*Saved data entries*
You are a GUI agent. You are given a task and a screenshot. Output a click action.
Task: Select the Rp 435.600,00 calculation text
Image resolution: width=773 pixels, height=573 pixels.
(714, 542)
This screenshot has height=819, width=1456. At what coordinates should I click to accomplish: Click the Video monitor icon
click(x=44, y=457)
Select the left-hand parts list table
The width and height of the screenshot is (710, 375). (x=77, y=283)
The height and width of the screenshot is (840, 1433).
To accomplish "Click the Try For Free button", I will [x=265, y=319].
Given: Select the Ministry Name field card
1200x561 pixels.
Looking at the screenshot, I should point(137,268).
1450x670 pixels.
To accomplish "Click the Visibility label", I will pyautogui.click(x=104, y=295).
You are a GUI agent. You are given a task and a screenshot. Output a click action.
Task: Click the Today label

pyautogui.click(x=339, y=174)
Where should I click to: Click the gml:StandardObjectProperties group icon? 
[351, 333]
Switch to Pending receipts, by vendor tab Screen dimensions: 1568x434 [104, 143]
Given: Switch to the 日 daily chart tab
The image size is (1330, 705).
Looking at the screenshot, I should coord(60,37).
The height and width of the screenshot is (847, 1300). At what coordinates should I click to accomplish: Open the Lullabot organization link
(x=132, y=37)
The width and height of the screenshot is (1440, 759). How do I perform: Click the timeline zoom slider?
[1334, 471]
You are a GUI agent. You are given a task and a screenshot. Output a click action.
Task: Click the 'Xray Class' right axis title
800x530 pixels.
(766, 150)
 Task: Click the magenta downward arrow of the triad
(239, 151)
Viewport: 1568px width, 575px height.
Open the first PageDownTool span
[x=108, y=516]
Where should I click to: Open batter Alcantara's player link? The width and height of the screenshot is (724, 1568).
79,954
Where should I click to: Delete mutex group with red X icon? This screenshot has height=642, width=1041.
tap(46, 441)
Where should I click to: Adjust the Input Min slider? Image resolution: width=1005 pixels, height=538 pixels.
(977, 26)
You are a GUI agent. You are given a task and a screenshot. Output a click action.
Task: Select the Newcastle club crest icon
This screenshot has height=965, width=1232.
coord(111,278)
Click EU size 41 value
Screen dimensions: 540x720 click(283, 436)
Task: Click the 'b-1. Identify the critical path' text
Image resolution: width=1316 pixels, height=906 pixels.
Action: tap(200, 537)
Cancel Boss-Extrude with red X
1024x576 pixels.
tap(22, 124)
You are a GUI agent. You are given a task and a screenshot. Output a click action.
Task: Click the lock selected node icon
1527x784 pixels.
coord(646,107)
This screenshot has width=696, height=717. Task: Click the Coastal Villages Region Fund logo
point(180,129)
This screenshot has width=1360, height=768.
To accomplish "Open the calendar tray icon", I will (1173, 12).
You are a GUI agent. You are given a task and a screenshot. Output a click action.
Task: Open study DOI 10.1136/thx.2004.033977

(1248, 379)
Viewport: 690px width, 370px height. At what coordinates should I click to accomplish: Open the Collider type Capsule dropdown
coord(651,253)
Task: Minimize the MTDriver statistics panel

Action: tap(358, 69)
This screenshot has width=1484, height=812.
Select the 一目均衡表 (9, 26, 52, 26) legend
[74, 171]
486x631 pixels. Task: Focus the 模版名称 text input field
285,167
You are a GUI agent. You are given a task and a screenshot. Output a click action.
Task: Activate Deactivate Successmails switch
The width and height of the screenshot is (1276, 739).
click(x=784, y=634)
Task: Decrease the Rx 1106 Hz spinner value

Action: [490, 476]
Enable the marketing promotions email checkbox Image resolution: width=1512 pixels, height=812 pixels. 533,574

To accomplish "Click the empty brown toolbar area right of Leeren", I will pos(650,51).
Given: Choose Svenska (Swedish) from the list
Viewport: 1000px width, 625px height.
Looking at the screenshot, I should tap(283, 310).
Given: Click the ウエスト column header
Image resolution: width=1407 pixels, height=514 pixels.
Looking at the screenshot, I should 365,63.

*PROBLEM TO WORK ON*
Give only the lines from the one holding "Task: Click the magenta" through the one holding "Task: Select the Newcastle club crest icon", each restated exactly as it appears above.

*REPLY*
 Task: Click the magenta downward arrow of the triad
(239, 151)
Viewport: 1568px width, 575px height.
Open the first PageDownTool span
[x=108, y=516]
Where should I click to: Open batter Alcantara's player link? The width and height of the screenshot is (724, 1568).
79,954
Where should I click to: Delete mutex group with red X icon? This screenshot has height=642, width=1041.
tap(46, 441)
Where should I click to: Adjust the Input Min slider? Image resolution: width=1005 pixels, height=538 pixels.
(977, 26)
You are a GUI agent. You are given a task and a screenshot. Output a click action.
Task: Select the Newcastle club crest icon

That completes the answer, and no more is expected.